Jurors on Wednesday were slated to deliberate the case of a Rockefeller impostor accused in the decades-old murder of a California man whose wife also disappeared.

Christian Gerhartsreiter, a German immigrant whose elaborate charade as a member of the fabled Rockefeller oil family unraveled when he was arrested, is charged in the murder of John Sohus, who disappeared in 1985.

The jury of six men and six women received the case Tuesday and deliberated for half the day before going home without reaching a verdict.

Gerhartsreiter's lawyers say Sohus was killed by his own wife, who has been missing since the couple vanished.

Prosecutors have ridiculed that theory, but acknowledge that the jury had not been presented a motive for the killing in the three-weeks-long trial.

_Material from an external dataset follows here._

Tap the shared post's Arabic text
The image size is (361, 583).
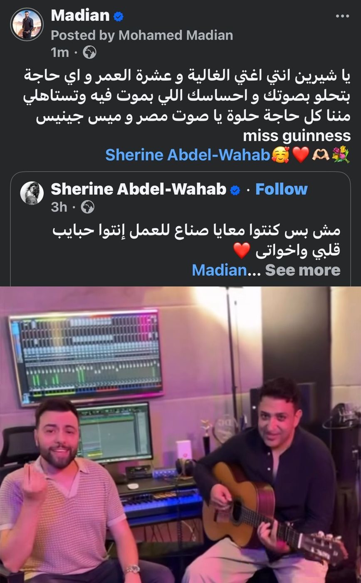coord(196,240)
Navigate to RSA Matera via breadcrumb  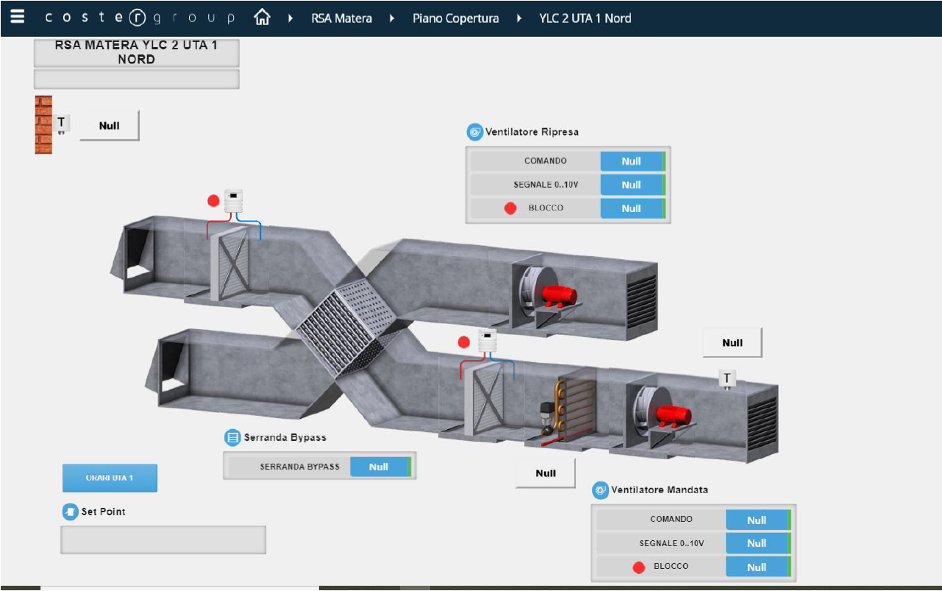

"Some cases are so old that you never get every question answered," Deputy District Attorney Habib Balian said.

He urged jurors to find Gerhartsreiter guilty anyway.

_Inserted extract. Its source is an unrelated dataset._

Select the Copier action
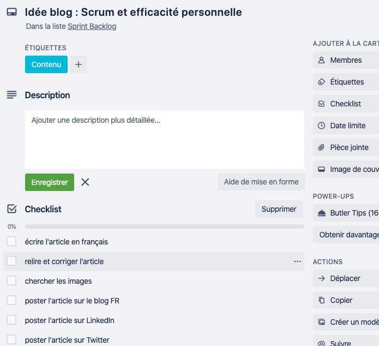 pyautogui.click(x=346, y=300)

"He's gotten away with it long enough," Balian said. "Hold this man accountable."

The bones of John Sohus were unearthed in the backyard of his mother's former house in San Marino in 1995. Gerhartsreiter lived as a tenant on the property in 1984 and 1985, vanishing around the same time the couple disappeared, according to witnesses.

In his closing argument, defense attorney Jeffrey Denner described his client as "an odd guy" but not a killer. Gerhartsreiter used many aliases, including the name Clark Rockefeller.